Applications that USGS users employ, such as Metadata Wizard, use the web services, making consistent keywords for search, and bringing us closer to the vision of the Controlled Vocabulary Manifesto where USGS data catalog searches are comprehensive, focused, have good recall (nothing relevant missed) and good precision (nothing irrelevant included).
In general, a normal user will interact with the USGS Controlled Vocabularies through the interface of an application (e.g., one for creating metadata), which will use the web services to provide a way to choose terms and related terms.
See the slides and recording here.
Read further Q&A coming from this session.
Join the Semantic Web Working Group if you are interested in helping the cause.
Register for the Reviewing Metadata Virtual Training.
We had over 90 WebEx attendees to our July Monthly Meeting, great attendance for a summer vacation month.
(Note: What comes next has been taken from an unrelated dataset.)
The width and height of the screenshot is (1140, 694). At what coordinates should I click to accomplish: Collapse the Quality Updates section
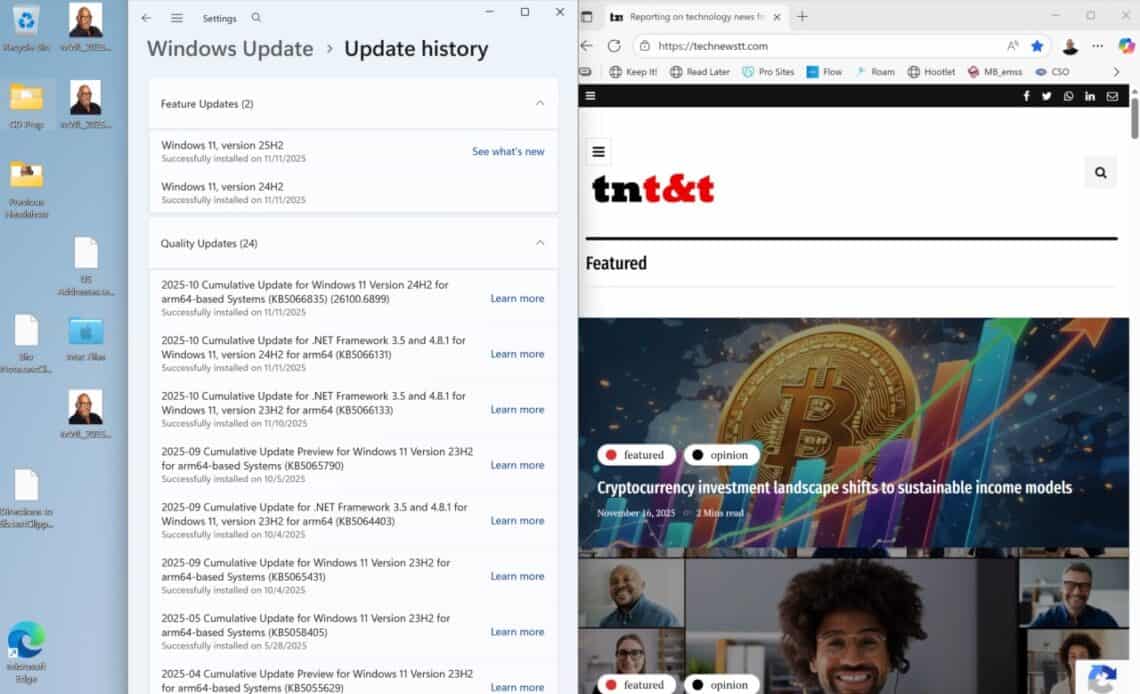[x=540, y=243]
Head over to the CDI July Monthly Meeting page for the abstracts, working group reports, and for logged in members - access the presentations and recording.
--
The meeting started out with our latest Scientist’s Challenge, A Seismogenic Landslide Database: seeking the best way to make a diverse database accessible to others. This challenge highlights the need to integrate and serve very diverse data types, including seismic data, seismic network logs, landslide measurements, references, photos, GIS files, imagery, and even emails and blog posts. Thanks to Kate Allstadt and Brennah McVey for presenting this challenge, we'll update CDI on possible solutions at a future monthly meeting.
Next, Kimberly Scott and Vickie Backus gave an update on progress and activities of the USGS Cloud Hosting Solutions (CHS). Their presentations outlined the services offered and the near-term plan for moving USGS applications to the Cloud. For the latest CHS news and monthly updates, see the USGS internal site http://internal.usgs.gov/oei/cloud-hosting-solutions. Contact cloudservices@usgs.gov for general CHS questions, including access to the CHS Sandbox. Q&A about security, geospatial tech stacks, and the GitHub Enterprise license is archived on the CDI forum.
The final presentation, Implementing Controlled Vocabulary Services in USGS, combined a report from a FY14-15 CDI funded project and a demo. This may be the first CDI funded project that produced a manifesto. A Controlled Vocabulary Manifesto, that is! Although using controlled vocabularies may seem elementary at first (to some), the maintenance, implementation, and integration of different vocabularies for different users and applications is quite a complex matter. The result will be improved integrity and quality of the research results produced by the USGS for the Nation. Follow-up Q&A is on the CDI forum. Look for a summary of the Controlled Vocabulary demo (part of the CDI Virtual Training Series) in an upcoming post. Thanks to Fran Lightsom, Peter Schweitzer, and Alan Allwardt for keeping the CDI Community and the USGS itself up to date on semantic web issues.